Она была художником до мозга костей и во всех своих поступках руководствовалась чувством, интуицией, подсознательным нравственным велением. В дни Декабрьского восстания в Москве Голубкина чуть не погибла. Когда нагайками разгоняли рабочих на Серпуховской площади, Голубкина повисла на узде казацкой лошади с криком:
— Убийцы!.. Вы не смеете избивать народ!..
Родные поторопились увезти Анну Семеновну на подводе в Зарайск. Восстание было подавлено, но когда у других опустились руки, Анна Семеновна взялась «за самые опасные и действенные формы антиправительственных выступлений. Она посещает конспиративные квартиры РСДРП, дом своей семьи в Зарайске превращает в явку для нелегальных членов партии»[3]. Кончилось все это арестом и тюрьмой. Новый приступ болезни и бурные хлопоты старшей сестры Александры избавили ее от сурового наказания. Ее выпустили под надзор полиции.
Но раньше всего этого Анна Семеновна по просьбе Московской организации большевиков вылепила портрет К. Маркса.
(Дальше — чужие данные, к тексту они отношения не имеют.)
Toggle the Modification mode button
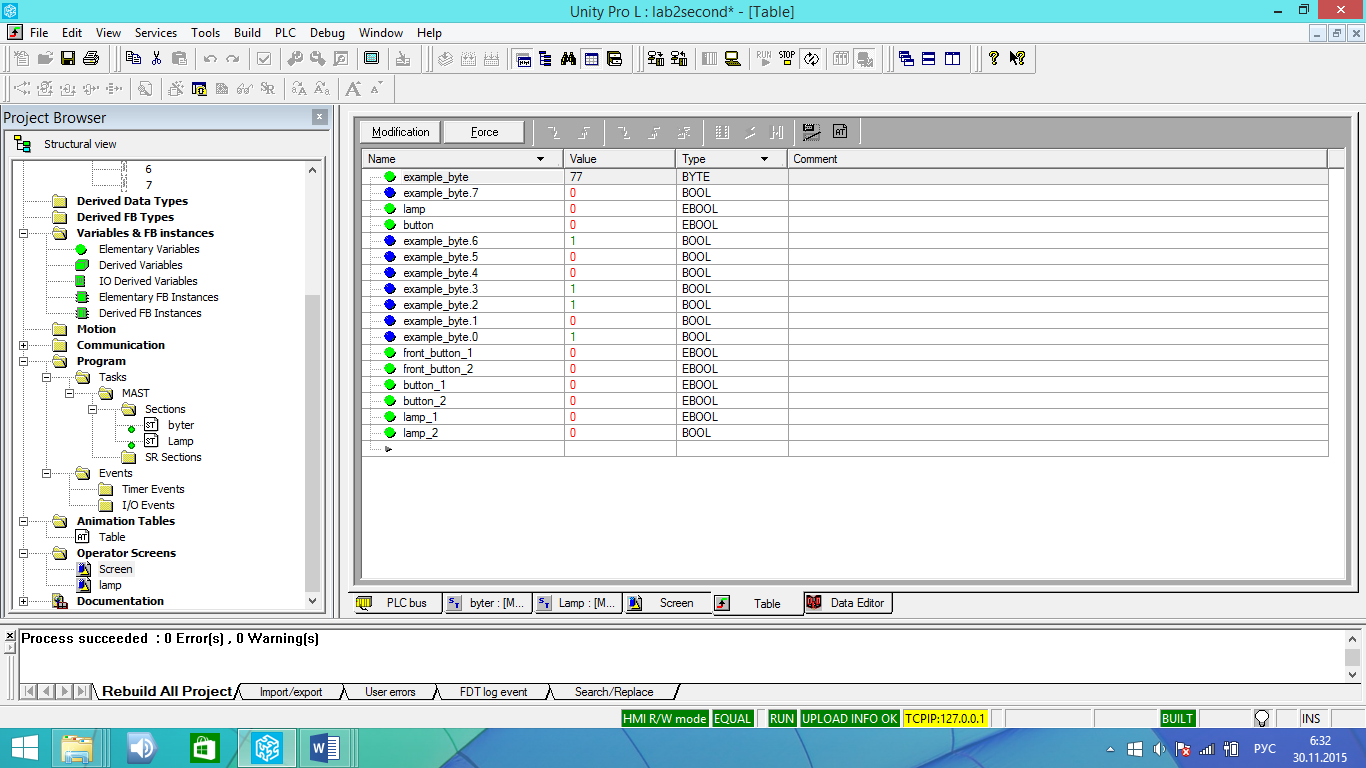The height and width of the screenshot is (768, 1366). coord(400,132)
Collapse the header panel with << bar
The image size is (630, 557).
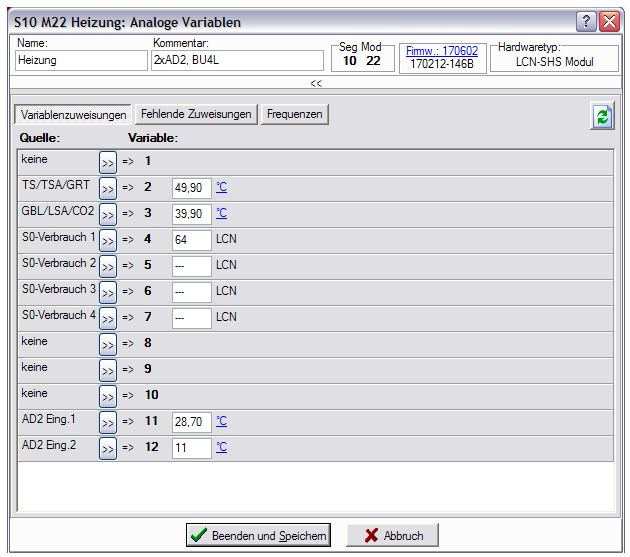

Работу приняли с восторгом и благодарностью. Любопытно продолжение этой истории. Уже после Октябрьской революции возникла мысль тиражировать превосходный портрет. Худсовет ИЗО Главполитпросвета единогласно проголосовал за работу Голубкиной, а правление столь же единодушно ее отвергло, не вдаваясь в объяснения. Конечно, Голубкина была оскорблена и подавлена, но кого это интересует. Лишь много лет спустя секретарь правления объяснил скульптору З. Клобуковой, ученице Анны Семеновны, чем было вызвано абсурдное решение: «…если бы мы издали голубкинский бюст Карла Маркса, то получился бы полный провал прежней продукции, а денег истрачено десятки тысяч».
Это делает многое понятным в удручающем скульптурном оформлении Москвы. Нельзя, чтобы на виду оставалось прекрасное, иначе другой «продукции» не будет места. И проникновенный андреевский «Гоголь» загнан во двор дома по Суворовскому бульвару, а на его место ставится напыщенный глупый истукан. Разве это Гоголь аксаковского взрыда: святой?! Разве есть тут что-нибудь от гоголевского смятения, от его муки, смирения и мессианства? Так мог выглядеть Чичиков, если б преуспел в своих негоциях. Где-то в глубине Краснопресненского сада, укрытый от людского взора, выворачивает свой булыжник шадровский пролетарий, а площадь осквернена кощунственно-бездарным монументом, якобы изображающим героев Красной Пресни. Символически сгинули памятник Свободы, меркурьевская «Мысль», но появились безликие идолы.